La presión no viene solo del mercado. Los reguladores financieros de la región están incorporando el gobierno del dato como un requisito implícito —y en algunos casos explícito— dentro de sus marcos de supervisión de riesgos tecnológicos. El Banco Central de Brasil ha avanzado en lineamientos sobre riesgo de modelos que exigen documentación del ciclo de vida del dato utilizado en sistemas de decisión automatizada. En Argentina, la Comunicación A 7724 del BCRA establece criterios de gestión de riesgo tecnológico que, interpretados en clave de IA, demandan exactamente lo que el gobierno del dato provee: trazabilidad, control y accountability. En Colombia, la Superintendencia Financiera ha señalado en circulares recientes que los sistemas de scoring basados en IA deben poder explicarse y auditarse, lo que es imposible sin data lineage sólido.

Esta convergencia entre exigencia regulatoria y necesidad operativa es, paradójicamente, la mejor noticia para los equipos de datos bancarios: el caso de negocio para invertir en gobierno del dato ya no necesita justificarse solo por eficiencia interna. Existe un mandato externo que empuja en la misma dirección.

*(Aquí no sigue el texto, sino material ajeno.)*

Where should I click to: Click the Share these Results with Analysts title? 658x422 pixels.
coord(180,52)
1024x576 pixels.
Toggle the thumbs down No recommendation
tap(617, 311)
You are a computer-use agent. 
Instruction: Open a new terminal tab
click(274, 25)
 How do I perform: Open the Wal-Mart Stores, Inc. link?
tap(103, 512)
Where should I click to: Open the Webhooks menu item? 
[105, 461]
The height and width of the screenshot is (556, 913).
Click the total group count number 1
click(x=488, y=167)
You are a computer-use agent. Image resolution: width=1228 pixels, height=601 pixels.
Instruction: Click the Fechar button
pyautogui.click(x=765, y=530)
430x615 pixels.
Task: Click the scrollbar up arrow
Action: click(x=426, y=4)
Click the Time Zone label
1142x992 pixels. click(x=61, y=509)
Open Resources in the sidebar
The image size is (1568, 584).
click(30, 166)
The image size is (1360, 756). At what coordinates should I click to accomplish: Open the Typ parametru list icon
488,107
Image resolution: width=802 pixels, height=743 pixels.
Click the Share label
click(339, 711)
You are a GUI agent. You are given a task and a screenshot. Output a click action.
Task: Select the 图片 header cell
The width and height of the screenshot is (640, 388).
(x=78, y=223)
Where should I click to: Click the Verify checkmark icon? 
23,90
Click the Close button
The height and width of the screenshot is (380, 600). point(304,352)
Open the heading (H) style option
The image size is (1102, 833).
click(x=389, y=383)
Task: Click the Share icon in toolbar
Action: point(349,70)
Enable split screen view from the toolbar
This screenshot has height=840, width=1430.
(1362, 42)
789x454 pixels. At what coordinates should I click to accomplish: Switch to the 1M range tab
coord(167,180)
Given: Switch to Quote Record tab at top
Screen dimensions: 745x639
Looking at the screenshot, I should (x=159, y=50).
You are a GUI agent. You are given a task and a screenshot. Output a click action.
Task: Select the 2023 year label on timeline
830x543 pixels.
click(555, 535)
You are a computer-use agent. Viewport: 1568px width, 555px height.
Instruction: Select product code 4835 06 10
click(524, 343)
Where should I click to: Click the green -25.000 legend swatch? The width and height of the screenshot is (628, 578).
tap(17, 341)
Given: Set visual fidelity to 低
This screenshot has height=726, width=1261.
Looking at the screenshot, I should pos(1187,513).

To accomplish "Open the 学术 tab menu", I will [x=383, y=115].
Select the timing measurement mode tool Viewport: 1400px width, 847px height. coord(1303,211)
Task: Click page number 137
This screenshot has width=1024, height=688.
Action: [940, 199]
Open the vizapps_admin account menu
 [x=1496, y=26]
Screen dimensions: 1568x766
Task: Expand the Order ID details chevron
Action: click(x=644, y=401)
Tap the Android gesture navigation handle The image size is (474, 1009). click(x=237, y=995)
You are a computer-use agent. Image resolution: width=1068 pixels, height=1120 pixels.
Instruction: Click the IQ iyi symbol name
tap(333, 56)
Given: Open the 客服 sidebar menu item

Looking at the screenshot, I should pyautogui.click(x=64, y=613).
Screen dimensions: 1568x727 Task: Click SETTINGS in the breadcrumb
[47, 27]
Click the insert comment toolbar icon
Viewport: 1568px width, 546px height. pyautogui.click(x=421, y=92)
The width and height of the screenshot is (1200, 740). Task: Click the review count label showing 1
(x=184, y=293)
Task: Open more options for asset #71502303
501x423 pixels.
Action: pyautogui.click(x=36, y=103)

Madurez antes que velocidad

La tentación de desplegar IA rápido para mostrar resultados es comprensible en un sector tan competitivo como el bancario. Pero los casos de modelos crediticios que reprodujeron sesgos históricos —o de chatbots que ofrecieron información incorrecta sobre productos financieros— tienen, casi siempre, un factor común: datos sin gobierno. Bob Seiner, referente en Non-Invasive Data Governance, sostiene que el gobierno del dato no es un proyecto separado de la operación, sino una capa de responsabilidad que debe integrarse en los procesos existentes sin crear fricción adicional. Esa filosofía es especialmente relevante para bancos latinoamericanos con estructuras más ágiles, donde la burocracia de un programa de DG clásico puede matar la iniciativa antes de dar frutos.

La pregunta ya no es si los bancos de la región necesitan gobierno del dato para escalar IA — la pregunta es cuántos incidentes evitables hacen falta antes de que ese programa pase al tope de la agenda del CDO.